AdapterRemoval will generate a '.settings' file for each sample listed in the --barcode-list file, along with the adapter-sequences that should be used when trimming reads for a given sample. These adapters correspond to the adapters that were specified when running AdapterRemoval in demultiplexing mode, with the barcode prefixed as appropriate. An underscore is used to demarcate the location at which the barcode ends and the adapter beings.

It is important to use these, updated, adapter sequences when trimming the demultiplexed reads, to avoid the inclusion of barcode sequences in reads extending past the 3' termini of the DNA template sequence.

A note on specifying adapter sequences

Please note that the --pcr1 and --pcr2 options used with AdapterRemoval v1.x have been deprecated in favor of options --adapter1 and --adapter2. For both --adapter1 and --adapter2 the adapter sequence are expected to be observed in the raw mate 1 and mate 2 reads respectively, exactly as specified on the command-line, which corresponds to the behavior of most adapter trimming programs.

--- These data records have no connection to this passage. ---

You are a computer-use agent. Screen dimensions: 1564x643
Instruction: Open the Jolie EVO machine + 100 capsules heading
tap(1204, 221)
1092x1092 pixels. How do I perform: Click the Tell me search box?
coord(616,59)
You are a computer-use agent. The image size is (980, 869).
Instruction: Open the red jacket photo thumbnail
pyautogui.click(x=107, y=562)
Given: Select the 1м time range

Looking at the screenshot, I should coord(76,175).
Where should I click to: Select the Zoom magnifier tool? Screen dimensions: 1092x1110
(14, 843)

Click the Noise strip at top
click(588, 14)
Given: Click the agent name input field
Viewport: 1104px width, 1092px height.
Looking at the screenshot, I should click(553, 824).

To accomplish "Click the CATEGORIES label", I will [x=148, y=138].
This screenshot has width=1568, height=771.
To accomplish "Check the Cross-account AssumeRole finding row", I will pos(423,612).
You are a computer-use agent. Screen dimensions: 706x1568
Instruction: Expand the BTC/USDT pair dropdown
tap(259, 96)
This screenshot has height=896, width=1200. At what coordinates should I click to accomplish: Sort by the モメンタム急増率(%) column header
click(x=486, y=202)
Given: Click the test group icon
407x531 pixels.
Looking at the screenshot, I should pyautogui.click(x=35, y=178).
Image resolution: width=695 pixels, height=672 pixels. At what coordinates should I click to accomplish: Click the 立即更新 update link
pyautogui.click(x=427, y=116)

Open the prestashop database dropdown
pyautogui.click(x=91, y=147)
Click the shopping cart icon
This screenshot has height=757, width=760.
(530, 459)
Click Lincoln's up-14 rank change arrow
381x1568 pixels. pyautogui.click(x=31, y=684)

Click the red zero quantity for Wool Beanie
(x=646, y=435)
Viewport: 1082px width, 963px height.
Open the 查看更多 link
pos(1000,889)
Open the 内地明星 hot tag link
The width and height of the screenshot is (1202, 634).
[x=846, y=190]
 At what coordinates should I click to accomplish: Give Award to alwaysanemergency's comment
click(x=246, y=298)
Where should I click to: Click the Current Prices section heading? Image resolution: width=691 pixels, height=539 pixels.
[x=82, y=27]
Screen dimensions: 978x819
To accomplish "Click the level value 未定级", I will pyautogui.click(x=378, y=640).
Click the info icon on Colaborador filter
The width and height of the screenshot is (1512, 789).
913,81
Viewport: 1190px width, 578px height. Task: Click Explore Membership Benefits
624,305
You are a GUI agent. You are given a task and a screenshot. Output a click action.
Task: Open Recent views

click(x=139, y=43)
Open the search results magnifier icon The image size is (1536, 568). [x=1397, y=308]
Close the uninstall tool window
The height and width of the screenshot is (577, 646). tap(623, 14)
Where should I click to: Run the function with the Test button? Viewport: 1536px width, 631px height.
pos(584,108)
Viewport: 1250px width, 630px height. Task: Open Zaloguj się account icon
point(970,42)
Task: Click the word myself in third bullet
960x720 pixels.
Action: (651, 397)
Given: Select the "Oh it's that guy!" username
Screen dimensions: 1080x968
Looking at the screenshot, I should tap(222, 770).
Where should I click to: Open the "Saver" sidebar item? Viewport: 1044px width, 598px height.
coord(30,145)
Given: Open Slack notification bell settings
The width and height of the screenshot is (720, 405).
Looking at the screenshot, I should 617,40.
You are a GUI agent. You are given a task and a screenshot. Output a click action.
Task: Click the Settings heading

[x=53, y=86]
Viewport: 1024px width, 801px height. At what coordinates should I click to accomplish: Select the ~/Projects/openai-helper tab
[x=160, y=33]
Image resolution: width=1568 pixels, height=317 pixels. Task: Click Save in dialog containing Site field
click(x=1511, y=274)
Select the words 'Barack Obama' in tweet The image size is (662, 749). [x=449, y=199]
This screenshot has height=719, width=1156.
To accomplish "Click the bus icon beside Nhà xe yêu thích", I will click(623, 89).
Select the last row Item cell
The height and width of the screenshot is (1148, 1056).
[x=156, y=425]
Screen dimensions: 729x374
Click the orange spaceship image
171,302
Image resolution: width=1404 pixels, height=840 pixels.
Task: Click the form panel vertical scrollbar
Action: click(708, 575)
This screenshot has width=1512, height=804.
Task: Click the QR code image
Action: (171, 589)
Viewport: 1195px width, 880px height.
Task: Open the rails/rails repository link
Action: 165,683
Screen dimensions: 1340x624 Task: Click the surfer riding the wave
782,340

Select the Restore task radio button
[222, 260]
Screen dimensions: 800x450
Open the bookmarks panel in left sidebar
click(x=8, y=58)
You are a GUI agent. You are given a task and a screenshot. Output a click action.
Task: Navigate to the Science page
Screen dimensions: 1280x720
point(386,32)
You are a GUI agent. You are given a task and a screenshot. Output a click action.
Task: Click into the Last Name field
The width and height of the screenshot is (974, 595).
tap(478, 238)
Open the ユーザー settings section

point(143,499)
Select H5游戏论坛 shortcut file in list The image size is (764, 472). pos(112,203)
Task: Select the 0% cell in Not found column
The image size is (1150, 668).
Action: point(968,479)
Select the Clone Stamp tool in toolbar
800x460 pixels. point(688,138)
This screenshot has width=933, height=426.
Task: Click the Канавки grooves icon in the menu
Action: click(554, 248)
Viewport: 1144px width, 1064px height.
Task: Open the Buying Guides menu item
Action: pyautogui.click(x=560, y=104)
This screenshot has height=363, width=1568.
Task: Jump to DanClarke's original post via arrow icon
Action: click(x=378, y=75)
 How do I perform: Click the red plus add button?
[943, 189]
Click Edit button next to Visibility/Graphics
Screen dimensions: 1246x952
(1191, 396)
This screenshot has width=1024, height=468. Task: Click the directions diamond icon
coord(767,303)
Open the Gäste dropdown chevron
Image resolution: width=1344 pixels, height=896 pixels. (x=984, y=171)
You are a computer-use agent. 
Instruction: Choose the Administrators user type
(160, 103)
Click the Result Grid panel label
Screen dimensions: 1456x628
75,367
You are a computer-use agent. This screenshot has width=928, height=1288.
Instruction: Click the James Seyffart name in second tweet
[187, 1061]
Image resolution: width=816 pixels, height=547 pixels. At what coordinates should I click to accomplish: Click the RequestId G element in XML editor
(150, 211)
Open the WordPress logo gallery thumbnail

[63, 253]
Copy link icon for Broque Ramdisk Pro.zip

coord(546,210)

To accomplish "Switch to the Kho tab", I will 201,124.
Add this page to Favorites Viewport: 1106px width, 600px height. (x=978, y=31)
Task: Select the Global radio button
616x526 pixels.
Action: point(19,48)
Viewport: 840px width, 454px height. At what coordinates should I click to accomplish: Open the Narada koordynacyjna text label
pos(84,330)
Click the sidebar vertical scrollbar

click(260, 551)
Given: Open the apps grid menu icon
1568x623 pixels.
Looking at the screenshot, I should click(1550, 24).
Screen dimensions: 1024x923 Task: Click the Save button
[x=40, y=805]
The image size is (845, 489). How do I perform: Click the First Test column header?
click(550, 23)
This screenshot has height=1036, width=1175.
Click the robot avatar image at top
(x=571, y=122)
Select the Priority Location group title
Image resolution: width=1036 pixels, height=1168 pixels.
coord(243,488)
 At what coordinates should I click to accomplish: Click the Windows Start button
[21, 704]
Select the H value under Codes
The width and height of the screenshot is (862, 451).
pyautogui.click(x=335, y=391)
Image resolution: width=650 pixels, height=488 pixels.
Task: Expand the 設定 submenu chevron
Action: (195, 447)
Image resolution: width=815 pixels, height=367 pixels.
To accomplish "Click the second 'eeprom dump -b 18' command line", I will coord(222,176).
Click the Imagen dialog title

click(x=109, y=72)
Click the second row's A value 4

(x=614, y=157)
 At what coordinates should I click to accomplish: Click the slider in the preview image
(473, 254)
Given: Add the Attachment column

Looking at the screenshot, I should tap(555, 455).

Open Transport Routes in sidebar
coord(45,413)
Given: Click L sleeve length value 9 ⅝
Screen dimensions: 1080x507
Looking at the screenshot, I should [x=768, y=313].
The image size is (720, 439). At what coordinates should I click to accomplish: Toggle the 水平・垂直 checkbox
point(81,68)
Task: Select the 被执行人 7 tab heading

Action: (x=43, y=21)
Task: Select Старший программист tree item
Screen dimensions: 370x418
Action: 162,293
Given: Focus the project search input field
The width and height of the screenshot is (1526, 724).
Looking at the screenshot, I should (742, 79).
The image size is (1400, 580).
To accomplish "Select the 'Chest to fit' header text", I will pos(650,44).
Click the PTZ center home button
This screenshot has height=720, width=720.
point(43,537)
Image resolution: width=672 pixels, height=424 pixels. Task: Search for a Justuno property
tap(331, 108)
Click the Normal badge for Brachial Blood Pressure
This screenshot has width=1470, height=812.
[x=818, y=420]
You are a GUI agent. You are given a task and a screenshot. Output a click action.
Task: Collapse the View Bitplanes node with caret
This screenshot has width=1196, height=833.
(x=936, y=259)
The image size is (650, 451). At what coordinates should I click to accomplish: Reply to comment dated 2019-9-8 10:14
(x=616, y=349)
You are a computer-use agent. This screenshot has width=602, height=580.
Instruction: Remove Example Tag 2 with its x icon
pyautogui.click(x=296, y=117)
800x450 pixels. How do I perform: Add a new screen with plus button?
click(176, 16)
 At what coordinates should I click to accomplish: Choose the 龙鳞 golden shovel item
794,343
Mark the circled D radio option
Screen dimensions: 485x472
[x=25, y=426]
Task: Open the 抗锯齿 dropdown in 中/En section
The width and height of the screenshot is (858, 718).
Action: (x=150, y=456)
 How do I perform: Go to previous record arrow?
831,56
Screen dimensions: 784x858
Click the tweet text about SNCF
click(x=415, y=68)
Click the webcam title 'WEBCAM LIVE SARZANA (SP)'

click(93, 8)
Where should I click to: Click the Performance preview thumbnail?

Default adapter #1: AGATCGGAAGAGCACACGTCTGAACTCCAGTCACNNNNNNATCTCGTATGCCGTCTTCTGCTTG

Default adapter #2: AGATCGGAAGAGCGTCGTGTAGGGAAAGAGTGTAGATCTCGGTGGTCGCCGTATCATT

Assuming these were the adapters used to generate our data, we should therefore see these in the FASTQ files (assuming that the read lengths are sufficiently long and that insert sizes are sufficently short), typically followed by a low-quality A-tail, when ignoring any difference in case and treating Ns as wildcards:

$ grep -i "AGATCGGAAGAGCACACGTCTGAACTCCAGTCAC......ATCTCGTATGCCGTCTTCTGCTTG" file1.fq
AGATCGGAAGAGCACACGTCTGAACTCCAGTCACCGATGAATCTCGTATGCCGTCTTCTGCTTGAAAAAAAAACAAGAAT
CTGGAGTTCAGATCGGAAGAGCACACGTCTGAACTCCAGTCACCGATGAATCTCGTATGCCGTCTTCTGCTTGAAAAAAA
GGAGATCGGAAGAGCACACGTCTGAACTCCAGTCACCGATGAATCTCGTATGCCGTCTTCTGCTTGCAAATTGAAAACAC
...

$ grep -i "AGATCGGAAGAGCGTCGTGTAGGGAAAGAGTGTAGATCTCGGTGGTCGCCGTATCATT" file2.fq
CAGATCGGAAGAGCGTCGTGTAGGGAAAGAGTGTAGATCTCGGTGGTCGCCGTATCATTCAAAAAAAGAAAAACATCTTG
GAACTCCAGAGATCGGAAGAGCGTCGTGTAGGGAAAGAGTGTAGATCTCGGTGGTCGCCGTATCATTCAAAAAAAATAGA
GAACTAGATCGGAAGAGCGTCGTGTAGGGAAAGAGTGTAGATCTCGGTGGTCGCCGTATCATTCAAAAACATAAGACCTA
...

The options --pcr1 and --adapter1 are functionally equivalent, while the option --pcr2 expects the reverse complement of the --adapter2 sequence. Thus, the default for --pcr2 is AATGATACGGCGACCACCGAGATCTACACTCTTTCCCTACACGACGCTCTTCCGATCT, the reverse complement of the default for --adapter2.